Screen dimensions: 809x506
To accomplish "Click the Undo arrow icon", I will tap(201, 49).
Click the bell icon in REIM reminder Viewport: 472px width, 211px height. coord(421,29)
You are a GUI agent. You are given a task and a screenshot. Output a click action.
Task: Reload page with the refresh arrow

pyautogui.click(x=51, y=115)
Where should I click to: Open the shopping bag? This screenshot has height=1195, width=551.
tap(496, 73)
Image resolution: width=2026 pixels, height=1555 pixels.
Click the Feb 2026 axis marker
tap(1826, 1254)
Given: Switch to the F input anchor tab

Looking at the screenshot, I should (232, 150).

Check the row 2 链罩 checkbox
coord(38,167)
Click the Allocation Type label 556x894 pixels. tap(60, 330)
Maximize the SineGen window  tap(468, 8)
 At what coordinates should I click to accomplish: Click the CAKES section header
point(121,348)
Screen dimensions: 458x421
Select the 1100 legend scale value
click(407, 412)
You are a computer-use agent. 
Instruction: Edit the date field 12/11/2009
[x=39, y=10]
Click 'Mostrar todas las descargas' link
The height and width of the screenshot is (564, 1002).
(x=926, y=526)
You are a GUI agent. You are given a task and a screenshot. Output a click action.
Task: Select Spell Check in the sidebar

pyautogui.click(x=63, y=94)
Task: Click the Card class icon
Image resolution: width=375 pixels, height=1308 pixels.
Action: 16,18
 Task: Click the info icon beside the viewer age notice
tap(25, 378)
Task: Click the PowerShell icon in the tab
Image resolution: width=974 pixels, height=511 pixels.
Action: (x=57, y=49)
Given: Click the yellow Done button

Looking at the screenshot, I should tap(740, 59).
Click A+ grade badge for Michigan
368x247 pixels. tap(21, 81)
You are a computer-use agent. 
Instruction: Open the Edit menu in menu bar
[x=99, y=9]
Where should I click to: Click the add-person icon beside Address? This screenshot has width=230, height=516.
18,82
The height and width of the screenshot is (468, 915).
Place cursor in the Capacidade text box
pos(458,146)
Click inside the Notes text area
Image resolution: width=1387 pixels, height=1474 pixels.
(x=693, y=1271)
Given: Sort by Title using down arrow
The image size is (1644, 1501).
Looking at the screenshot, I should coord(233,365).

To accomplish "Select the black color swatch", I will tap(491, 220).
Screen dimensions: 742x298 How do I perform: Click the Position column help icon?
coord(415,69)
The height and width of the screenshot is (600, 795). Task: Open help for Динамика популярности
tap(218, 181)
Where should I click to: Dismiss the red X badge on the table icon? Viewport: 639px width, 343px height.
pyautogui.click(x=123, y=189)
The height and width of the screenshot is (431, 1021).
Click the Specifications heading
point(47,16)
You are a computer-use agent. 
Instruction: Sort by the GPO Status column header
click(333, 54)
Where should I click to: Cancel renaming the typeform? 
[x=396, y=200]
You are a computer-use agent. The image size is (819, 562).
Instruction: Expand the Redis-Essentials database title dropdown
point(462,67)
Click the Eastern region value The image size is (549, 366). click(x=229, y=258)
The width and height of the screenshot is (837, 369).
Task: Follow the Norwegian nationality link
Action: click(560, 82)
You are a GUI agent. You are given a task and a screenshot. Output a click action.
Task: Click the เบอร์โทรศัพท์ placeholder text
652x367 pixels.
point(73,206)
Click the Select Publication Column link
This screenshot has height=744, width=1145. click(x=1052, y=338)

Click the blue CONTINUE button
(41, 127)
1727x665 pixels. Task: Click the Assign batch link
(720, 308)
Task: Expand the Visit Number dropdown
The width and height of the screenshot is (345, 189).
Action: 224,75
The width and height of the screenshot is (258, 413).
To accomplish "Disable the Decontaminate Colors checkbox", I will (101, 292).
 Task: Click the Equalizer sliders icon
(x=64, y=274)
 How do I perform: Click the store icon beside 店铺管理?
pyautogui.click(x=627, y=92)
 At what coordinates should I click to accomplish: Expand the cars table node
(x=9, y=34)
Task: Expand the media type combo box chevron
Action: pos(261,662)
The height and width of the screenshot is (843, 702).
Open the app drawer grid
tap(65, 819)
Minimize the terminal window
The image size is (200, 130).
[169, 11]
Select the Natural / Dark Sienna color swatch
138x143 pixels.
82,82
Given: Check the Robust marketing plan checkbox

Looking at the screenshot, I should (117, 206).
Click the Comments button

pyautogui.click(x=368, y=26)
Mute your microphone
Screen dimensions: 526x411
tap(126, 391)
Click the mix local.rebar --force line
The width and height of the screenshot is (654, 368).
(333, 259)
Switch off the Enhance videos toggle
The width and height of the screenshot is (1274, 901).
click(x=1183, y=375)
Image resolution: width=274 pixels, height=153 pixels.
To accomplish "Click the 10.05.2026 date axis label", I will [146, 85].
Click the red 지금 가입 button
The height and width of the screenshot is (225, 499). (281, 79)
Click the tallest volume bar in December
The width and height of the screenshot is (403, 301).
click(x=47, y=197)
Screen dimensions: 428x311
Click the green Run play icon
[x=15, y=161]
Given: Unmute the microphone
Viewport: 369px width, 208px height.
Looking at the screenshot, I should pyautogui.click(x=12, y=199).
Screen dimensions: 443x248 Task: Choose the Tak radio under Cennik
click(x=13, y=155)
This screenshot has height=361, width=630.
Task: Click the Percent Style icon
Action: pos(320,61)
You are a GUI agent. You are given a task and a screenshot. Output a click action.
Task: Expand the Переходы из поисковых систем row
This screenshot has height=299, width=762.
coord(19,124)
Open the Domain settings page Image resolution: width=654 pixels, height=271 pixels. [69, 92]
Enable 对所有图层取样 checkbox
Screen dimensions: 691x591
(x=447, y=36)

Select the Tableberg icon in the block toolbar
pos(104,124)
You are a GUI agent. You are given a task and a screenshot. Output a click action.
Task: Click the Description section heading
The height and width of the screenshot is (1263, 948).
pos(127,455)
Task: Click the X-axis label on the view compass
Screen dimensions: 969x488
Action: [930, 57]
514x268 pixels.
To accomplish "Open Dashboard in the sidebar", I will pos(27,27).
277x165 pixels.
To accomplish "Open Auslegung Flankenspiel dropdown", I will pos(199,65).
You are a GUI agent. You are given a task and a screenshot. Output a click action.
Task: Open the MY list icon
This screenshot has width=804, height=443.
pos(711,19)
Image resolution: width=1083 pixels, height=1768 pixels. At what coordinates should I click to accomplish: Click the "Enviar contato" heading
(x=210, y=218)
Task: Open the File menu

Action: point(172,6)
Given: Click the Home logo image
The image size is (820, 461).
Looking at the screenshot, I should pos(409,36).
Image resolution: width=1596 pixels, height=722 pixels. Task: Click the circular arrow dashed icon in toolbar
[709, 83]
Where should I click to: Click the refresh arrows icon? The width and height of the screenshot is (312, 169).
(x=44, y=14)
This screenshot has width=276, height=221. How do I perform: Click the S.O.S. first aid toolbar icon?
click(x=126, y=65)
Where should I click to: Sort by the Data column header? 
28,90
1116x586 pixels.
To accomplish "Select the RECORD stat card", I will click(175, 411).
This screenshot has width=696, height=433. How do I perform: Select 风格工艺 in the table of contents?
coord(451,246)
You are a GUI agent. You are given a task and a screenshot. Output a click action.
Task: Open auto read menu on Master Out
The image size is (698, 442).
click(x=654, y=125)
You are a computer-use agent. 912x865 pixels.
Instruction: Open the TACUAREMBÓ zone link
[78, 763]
·····
Could you retype the entire listing exactly?

▶ Answer to this task:
Screen dimensions: 809x506
To accomplish "Click the Undo arrow icon", I will tap(201, 49).
Click the bell icon in REIM reminder Viewport: 472px width, 211px height. coord(421,29)
You are a GUI agent. You are given a task and a screenshot. Output a click action.
Task: Reload page with the refresh arrow

pyautogui.click(x=51, y=115)
Where should I click to: Open the shopping bag? This screenshot has height=1195, width=551.
tap(496, 73)
Image resolution: width=2026 pixels, height=1555 pixels.
Click the Feb 2026 axis marker
tap(1826, 1254)
Given: Switch to the F input anchor tab

Looking at the screenshot, I should (232, 150).

Check the row 2 链罩 checkbox
coord(38,167)
Click the Allocation Type label 556x894 pixels. tap(60, 330)
Maximize the SineGen window  tap(468, 8)
 At what coordinates should I click to accomplish: Click the CAKES section header
point(121,348)
Screen dimensions: 458x421
Select the 1100 legend scale value
click(407, 412)
You are a computer-use agent. 
Instruction: Edit the date field 12/11/2009
[x=39, y=10]
Click 'Mostrar todas las descargas' link
The height and width of the screenshot is (564, 1002).
(x=926, y=526)
You are a GUI agent. You are given a task and a screenshot. Output a click action.
Task: Select Spell Check in the sidebar

pyautogui.click(x=63, y=94)
Task: Click the Card class icon
Image resolution: width=375 pixels, height=1308 pixels.
Action: 16,18
 Task: Click the info icon beside the viewer age notice
tap(25, 378)
Task: Click the PowerShell icon in the tab
Image resolution: width=974 pixels, height=511 pixels.
Action: (x=57, y=49)
Given: Click the yellow Done button

Looking at the screenshot, I should tap(740, 59).
Click A+ grade badge for Michigan
368x247 pixels. tap(21, 81)
You are a computer-use agent. 
Instruction: Open the Edit menu in menu bar
[x=99, y=9]
Where should I click to: Click the add-person icon beside Address? This screenshot has width=230, height=516.
18,82
The height and width of the screenshot is (468, 915).
Place cursor in the Capacidade text box
pos(458,146)
Click inside the Notes text area
Image resolution: width=1387 pixels, height=1474 pixels.
(x=693, y=1271)
Given: Sort by Title using down arrow
The image size is (1644, 1501).
Looking at the screenshot, I should coord(233,365).

To accomplish "Select the black color swatch", I will tap(491, 220).
Screen dimensions: 742x298 How do I perform: Click the Position column help icon?
coord(415,69)
The height and width of the screenshot is (600, 795). Task: Open help for Динамика популярности
tap(218, 181)
Where should I click to: Dismiss the red X badge on the table icon? Viewport: 639px width, 343px height.
pyautogui.click(x=123, y=189)
The height and width of the screenshot is (431, 1021).
Click the Specifications heading
point(47,16)
You are a computer-use agent. 
Instruction: Sort by the GPO Status column header
click(333, 54)
Where should I click to: Cancel renaming the typeform? 
[x=396, y=200]
You are a computer-use agent. The image size is (819, 562).
Instruction: Expand the Redis-Essentials database title dropdown
point(462,67)
Click the Eastern region value The image size is (549, 366). click(x=229, y=258)
The width and height of the screenshot is (837, 369).
Task: Follow the Norwegian nationality link
Action: click(560, 82)
You are a GUI agent. You are given a task and a screenshot. Output a click action.
Task: Click the เบอร์โทรศัพท์ placeholder text
652x367 pixels.
point(73,206)
Click the Select Publication Column link
This screenshot has height=744, width=1145. click(x=1052, y=338)

Click the blue CONTINUE button
(41, 127)
1727x665 pixels. Task: Click the Assign batch link
(720, 308)
Task: Expand the Visit Number dropdown
The width and height of the screenshot is (345, 189).
Action: 224,75
The width and height of the screenshot is (258, 413).
To accomplish "Disable the Decontaminate Colors checkbox", I will (101, 292).
 Task: Click the Equalizer sliders icon
(x=64, y=274)
 How do I perform: Click the store icon beside 店铺管理?
pyautogui.click(x=627, y=92)
 At what coordinates should I click to accomplish: Expand the cars table node
(x=9, y=34)
Task: Expand the media type combo box chevron
Action: pos(261,662)
The height and width of the screenshot is (843, 702).
Open the app drawer grid
tap(65, 819)
Minimize the terminal window
The image size is (200, 130).
[169, 11]
Select the Natural / Dark Sienna color swatch
138x143 pixels.
82,82
Given: Check the Robust marketing plan checkbox

Looking at the screenshot, I should (117, 206).
Click the Comments button

pyautogui.click(x=368, y=26)
Mute your microphone
Screen dimensions: 526x411
tap(126, 391)
Click the mix local.rebar --force line
The width and height of the screenshot is (654, 368).
(333, 259)
Switch off the Enhance videos toggle
The width and height of the screenshot is (1274, 901).
click(x=1183, y=375)
Image resolution: width=274 pixels, height=153 pixels.
To accomplish "Click the 10.05.2026 date axis label", I will [146, 85].
Click the red 지금 가입 button
The height and width of the screenshot is (225, 499). (281, 79)
Click the tallest volume bar in December
The width and height of the screenshot is (403, 301).
click(x=47, y=197)
Screen dimensions: 428x311
Click the green Run play icon
[x=15, y=161]
Given: Unmute the microphone
Viewport: 369px width, 208px height.
Looking at the screenshot, I should pyautogui.click(x=12, y=199).
Screen dimensions: 443x248 Task: Choose the Tak radio under Cennik
click(x=13, y=155)
This screenshot has height=361, width=630.
Task: Click the Percent Style icon
Action: pos(320,61)
You are a GUI agent. You are given a task and a screenshot. Output a click action.
Task: Expand the Переходы из поисковых систем row
This screenshot has height=299, width=762.
coord(19,124)
Open the Domain settings page Image resolution: width=654 pixels, height=271 pixels. [69, 92]
Enable 对所有图层取样 checkbox
Screen dimensions: 691x591
(x=447, y=36)

Select the Tableberg icon in the block toolbar
pos(104,124)
You are a GUI agent. You are given a task and a screenshot. Output a click action.
Task: Click the Description section heading
The height and width of the screenshot is (1263, 948).
pos(127,455)
Task: Click the X-axis label on the view compass
Screen dimensions: 969x488
Action: [930, 57]
514x268 pixels.
To accomplish "Open Dashboard in the sidebar", I will pos(27,27).
277x165 pixels.
To accomplish "Open Auslegung Flankenspiel dropdown", I will pos(199,65).
You are a GUI agent. You are given a task and a screenshot. Output a click action.
Task: Open the MY list icon
This screenshot has width=804, height=443.
pos(711,19)
Image resolution: width=1083 pixels, height=1768 pixels. At what coordinates should I click to accomplish: Click the "Enviar contato" heading
(x=210, y=218)
Task: Open the File menu

Action: point(172,6)
Given: Click the Home logo image
The image size is (820, 461).
Looking at the screenshot, I should pos(409,36).
Image resolution: width=1596 pixels, height=722 pixels. Task: Click the circular arrow dashed icon in toolbar
[709, 83]
Where should I click to: Click the refresh arrows icon? The width and height of the screenshot is (312, 169).
(x=44, y=14)
This screenshot has width=276, height=221. How do I perform: Click the S.O.S. first aid toolbar icon?
click(x=126, y=65)
Where should I click to: Sort by the Data column header? 
28,90
1116x586 pixels.
To accomplish "Select the RECORD stat card", I will click(175, 411).
This screenshot has width=696, height=433. How do I perform: Select 风格工艺 in the table of contents?
coord(451,246)
You are a GUI agent. You are given a task and a screenshot. Output a click action.
Task: Open auto read menu on Master Out
The image size is (698, 442).
click(x=654, y=125)
You are a computer-use agent. 912x865 pixels.
Instruction: Open the TACUAREMBÓ zone link
[78, 763]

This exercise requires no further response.